[Word and element locating data]
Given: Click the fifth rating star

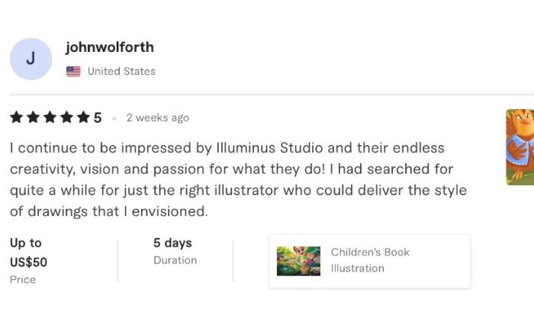Looking at the screenshot, I should (83, 117).
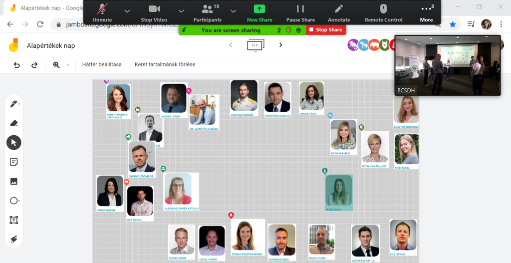Click the undo arrow
Image resolution: width=511 pixels, height=263 pixels.
click(17, 65)
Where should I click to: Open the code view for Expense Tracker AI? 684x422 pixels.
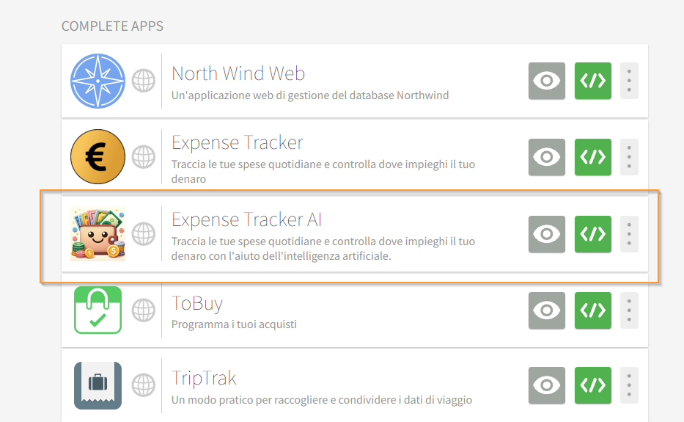pyautogui.click(x=592, y=234)
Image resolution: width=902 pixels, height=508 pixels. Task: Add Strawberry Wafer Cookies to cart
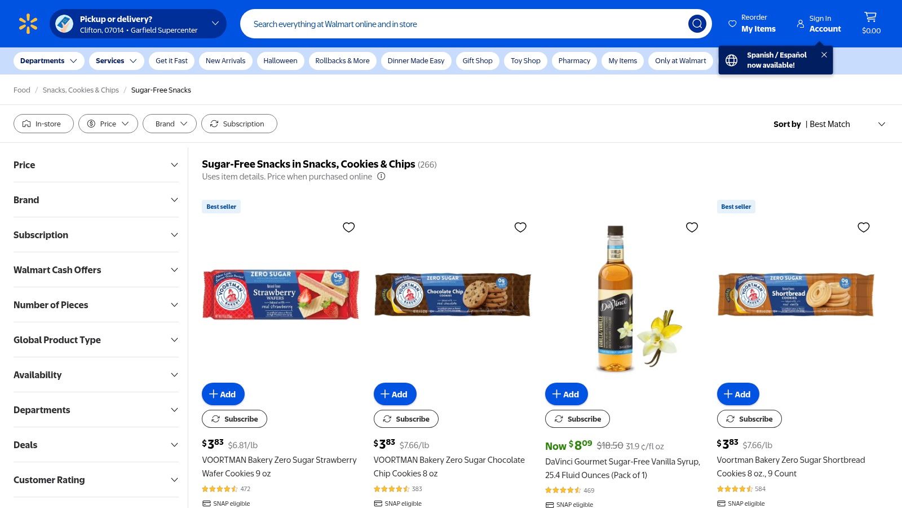(x=223, y=394)
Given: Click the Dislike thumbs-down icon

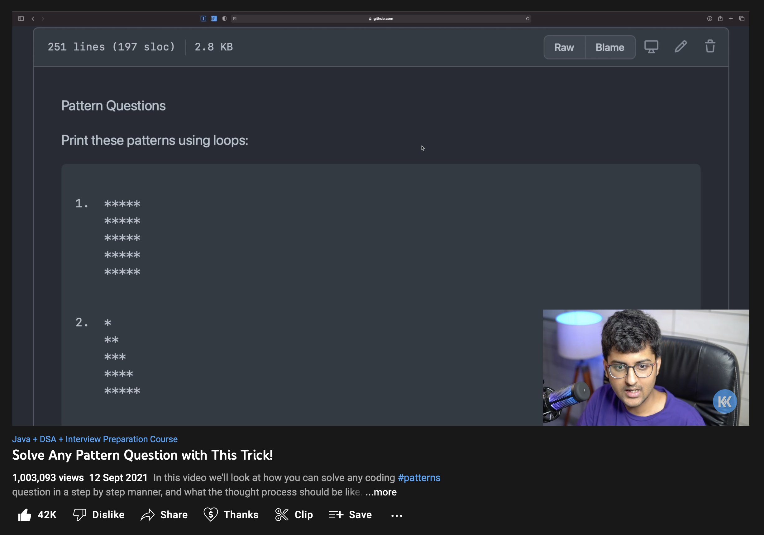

### Task objective:
Put the lines of the material above, from the line with "Image resolution: width=902" through the end of the material, into a Markdown table with the columns "Row" and "Line," one row per line, skipping blank lines and leaving the pictures out.

### Written response:
| Row | Line |
|---|---|
| 1 | Image resolution: width=902 pixels, height=508 pixels. Task: Add Strawberry Wafer Cookies to cart |
| 2 | (x=223, y=394) |
| 3 | Given: Click the Dislike thumbs-down icon |